[Items from a dataset]
BEGIN

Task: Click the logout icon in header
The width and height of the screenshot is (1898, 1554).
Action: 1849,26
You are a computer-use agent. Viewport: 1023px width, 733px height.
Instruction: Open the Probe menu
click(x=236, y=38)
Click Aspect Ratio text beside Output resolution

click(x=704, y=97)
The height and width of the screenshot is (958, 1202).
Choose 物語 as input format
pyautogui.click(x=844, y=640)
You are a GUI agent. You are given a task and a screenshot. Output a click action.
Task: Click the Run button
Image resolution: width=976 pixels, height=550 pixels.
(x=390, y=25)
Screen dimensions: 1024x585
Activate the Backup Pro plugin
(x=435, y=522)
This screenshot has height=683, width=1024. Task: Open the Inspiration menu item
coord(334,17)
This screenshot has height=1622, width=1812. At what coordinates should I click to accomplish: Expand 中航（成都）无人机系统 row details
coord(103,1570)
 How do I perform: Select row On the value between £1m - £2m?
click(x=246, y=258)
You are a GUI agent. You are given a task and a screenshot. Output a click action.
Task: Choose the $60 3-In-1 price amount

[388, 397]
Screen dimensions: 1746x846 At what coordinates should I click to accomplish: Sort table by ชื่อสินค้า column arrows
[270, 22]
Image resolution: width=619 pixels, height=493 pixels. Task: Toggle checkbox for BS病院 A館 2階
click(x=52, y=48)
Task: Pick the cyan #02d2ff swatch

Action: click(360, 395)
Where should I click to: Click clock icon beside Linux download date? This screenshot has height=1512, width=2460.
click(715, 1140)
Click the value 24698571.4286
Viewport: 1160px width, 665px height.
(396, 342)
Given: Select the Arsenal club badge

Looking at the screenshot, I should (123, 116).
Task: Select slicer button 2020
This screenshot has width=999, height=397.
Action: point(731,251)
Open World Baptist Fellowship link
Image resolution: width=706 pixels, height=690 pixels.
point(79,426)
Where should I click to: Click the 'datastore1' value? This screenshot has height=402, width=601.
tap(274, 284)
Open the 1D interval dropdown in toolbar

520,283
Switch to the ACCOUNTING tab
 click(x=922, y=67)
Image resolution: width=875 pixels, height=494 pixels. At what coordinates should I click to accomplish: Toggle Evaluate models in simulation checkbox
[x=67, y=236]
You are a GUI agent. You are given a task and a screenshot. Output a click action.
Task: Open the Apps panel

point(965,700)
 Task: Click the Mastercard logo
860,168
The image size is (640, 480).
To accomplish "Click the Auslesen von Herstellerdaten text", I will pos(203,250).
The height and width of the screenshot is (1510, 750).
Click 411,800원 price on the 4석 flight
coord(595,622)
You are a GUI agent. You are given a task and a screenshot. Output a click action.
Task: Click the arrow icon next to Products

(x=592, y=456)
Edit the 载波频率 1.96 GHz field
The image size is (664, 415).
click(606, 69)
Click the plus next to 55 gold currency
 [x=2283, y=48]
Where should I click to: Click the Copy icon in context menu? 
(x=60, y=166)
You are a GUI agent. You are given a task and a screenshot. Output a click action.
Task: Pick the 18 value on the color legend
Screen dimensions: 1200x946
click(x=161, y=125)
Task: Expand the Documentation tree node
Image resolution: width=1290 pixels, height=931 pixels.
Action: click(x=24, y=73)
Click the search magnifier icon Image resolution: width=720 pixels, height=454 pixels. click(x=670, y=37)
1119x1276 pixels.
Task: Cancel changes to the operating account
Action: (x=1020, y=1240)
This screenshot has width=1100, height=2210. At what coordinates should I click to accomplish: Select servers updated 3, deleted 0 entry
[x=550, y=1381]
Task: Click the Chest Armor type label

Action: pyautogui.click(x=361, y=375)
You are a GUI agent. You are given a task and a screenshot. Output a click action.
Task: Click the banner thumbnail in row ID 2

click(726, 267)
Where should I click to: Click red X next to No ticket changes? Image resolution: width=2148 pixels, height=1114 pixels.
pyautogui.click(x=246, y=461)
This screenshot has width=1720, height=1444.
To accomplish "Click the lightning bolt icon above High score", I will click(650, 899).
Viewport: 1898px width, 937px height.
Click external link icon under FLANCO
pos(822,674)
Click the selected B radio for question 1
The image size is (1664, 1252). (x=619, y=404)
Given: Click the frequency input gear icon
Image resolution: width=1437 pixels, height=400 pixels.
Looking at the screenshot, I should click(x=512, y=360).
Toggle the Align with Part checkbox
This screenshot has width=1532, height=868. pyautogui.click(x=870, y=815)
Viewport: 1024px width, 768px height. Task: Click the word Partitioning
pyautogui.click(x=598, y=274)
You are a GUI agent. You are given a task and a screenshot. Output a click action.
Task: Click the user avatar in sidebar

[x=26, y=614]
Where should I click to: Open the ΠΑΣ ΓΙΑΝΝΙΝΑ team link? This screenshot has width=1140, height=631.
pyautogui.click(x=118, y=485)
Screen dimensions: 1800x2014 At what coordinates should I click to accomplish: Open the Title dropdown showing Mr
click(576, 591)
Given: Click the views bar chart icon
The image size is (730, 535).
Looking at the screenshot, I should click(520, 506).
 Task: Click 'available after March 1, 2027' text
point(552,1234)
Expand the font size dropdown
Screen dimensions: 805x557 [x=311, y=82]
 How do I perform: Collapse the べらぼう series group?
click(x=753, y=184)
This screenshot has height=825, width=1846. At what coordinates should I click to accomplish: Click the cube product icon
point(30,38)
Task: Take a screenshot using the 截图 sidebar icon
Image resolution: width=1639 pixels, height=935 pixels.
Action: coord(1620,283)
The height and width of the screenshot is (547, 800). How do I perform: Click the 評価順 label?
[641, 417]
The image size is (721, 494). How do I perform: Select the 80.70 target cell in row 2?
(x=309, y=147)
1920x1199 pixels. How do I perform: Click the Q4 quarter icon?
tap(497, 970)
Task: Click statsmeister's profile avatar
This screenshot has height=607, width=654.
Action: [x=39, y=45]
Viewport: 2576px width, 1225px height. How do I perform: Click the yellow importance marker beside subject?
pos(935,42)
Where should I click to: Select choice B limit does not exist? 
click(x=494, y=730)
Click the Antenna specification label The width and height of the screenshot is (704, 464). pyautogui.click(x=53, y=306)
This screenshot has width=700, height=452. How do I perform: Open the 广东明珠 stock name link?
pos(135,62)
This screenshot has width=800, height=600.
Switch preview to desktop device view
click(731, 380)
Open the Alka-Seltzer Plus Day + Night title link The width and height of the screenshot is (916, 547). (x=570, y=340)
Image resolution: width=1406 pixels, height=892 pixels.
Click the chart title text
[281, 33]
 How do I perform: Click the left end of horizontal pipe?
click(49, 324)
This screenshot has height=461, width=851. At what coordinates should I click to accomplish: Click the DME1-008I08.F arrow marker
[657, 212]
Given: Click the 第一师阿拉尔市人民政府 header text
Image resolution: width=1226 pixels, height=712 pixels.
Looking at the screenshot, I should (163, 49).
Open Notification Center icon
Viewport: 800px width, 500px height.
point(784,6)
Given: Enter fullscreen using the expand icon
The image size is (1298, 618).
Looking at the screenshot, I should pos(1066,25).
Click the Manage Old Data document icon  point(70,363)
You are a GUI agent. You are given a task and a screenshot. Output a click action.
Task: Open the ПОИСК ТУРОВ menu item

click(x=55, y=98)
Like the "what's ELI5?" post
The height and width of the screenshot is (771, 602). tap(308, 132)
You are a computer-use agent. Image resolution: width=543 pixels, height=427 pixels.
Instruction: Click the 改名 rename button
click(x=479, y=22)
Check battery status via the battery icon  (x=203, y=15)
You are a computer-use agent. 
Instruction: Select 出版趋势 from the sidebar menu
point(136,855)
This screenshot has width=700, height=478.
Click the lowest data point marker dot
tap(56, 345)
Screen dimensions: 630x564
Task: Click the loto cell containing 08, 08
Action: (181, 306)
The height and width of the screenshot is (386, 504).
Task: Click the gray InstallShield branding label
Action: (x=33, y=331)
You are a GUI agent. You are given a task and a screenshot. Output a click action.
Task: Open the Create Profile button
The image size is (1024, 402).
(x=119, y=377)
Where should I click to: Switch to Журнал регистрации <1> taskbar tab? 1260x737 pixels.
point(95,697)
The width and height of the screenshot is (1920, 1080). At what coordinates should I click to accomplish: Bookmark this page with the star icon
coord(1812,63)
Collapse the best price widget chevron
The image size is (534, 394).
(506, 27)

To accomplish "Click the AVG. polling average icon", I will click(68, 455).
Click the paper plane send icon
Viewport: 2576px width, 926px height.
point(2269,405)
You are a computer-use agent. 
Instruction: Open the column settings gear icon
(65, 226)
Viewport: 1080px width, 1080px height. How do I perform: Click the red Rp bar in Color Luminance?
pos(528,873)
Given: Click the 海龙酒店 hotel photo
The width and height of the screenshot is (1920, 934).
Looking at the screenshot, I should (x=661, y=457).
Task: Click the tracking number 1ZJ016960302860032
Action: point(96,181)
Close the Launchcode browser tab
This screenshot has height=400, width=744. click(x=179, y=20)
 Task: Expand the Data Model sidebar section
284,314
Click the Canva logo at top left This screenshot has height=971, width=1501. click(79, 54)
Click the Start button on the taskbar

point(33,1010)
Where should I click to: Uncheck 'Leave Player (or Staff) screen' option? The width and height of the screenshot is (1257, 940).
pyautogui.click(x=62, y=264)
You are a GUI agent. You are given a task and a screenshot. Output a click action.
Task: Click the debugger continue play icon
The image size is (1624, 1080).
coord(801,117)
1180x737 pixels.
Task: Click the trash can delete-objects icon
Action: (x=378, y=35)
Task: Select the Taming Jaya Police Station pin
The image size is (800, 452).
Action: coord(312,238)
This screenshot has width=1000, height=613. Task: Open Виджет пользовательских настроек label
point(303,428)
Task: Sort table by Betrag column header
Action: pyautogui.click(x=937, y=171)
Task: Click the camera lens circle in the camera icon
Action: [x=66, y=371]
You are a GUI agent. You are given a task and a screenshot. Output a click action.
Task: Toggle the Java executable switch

END

(EXERCISE) Copy out the lines starting with the line that contains "Where should I click to: Click red" and going on through the line that contains "[x=26, y=614]", and swap "checkbox" for "check box" while leaving everything else unchanged.

(ANSWER TO THE TASK)
Where should I click to: Click red X next to No ticket changes? Image resolution: width=2148 pixels, height=1114 pixels.
pyautogui.click(x=246, y=461)
This screenshot has width=1720, height=1444.
To accomplish "Click the lightning bolt icon above High score", I will click(650, 899).
Viewport: 1898px width, 937px height.
Click external link icon under FLANCO
pos(822,674)
Click the selected B radio for question 1
The image size is (1664, 1252). (x=619, y=404)
Given: Click the frequency input gear icon
Image resolution: width=1437 pixels, height=400 pixels.
Looking at the screenshot, I should click(x=512, y=360).
Toggle the Align with Part check box
This screenshot has width=1532, height=868. pyautogui.click(x=870, y=815)
Viewport: 1024px width, 768px height. Task: Click the word Partitioning
pyautogui.click(x=598, y=274)
You are a GUI agent. You are given a task and a screenshot. Output a click action.
Task: Click the user avatar in sidebar

[x=26, y=614]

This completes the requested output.